[Opening Data supplied section]
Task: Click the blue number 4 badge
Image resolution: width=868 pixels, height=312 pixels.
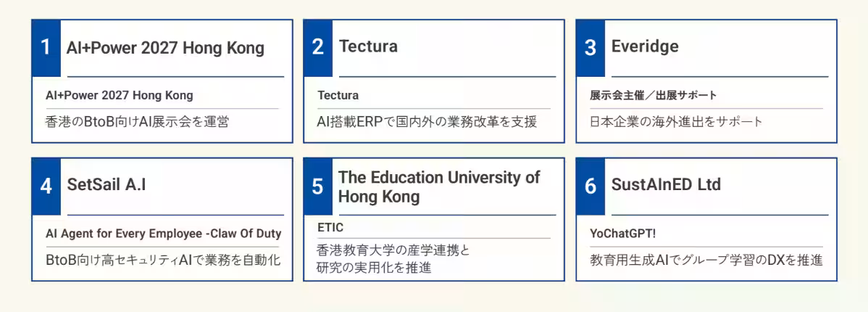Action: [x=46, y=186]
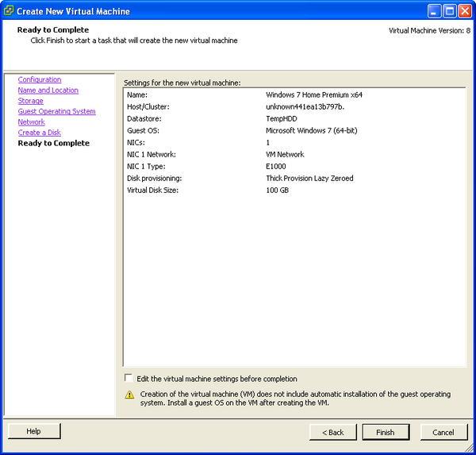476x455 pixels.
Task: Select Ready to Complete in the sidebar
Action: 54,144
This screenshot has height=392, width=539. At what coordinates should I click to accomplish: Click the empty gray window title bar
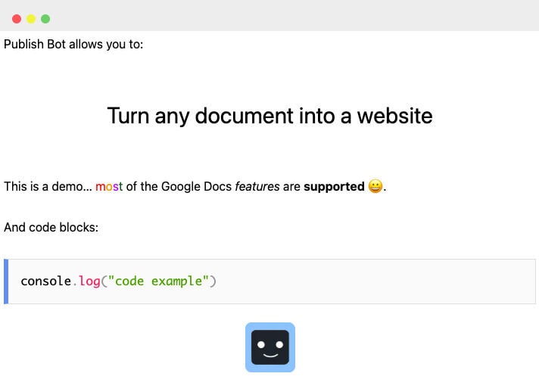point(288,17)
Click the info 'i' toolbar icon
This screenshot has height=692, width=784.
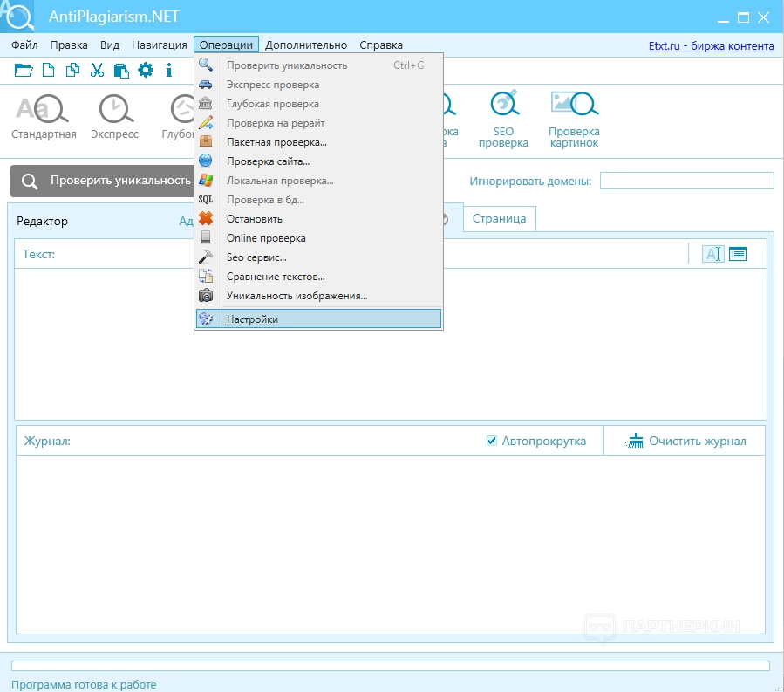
[Closing Data supplied section]
Goal of the exercise: Without the pictures, write out every entry exactly as it appears.

Solution for this exercise:
Task: Click the blue number 4 badge
Image resolution: width=868 pixels, height=312 pixels.
Action: [x=46, y=186]
476x455 pixels.
Task: Select Ready to Complete in the sidebar
Action: 54,144
This screenshot has height=392, width=539. At what coordinates should I click to accomplish: Click the empty gray window title bar
point(288,17)
Click the info 'i' toolbar icon
This screenshot has height=692, width=784.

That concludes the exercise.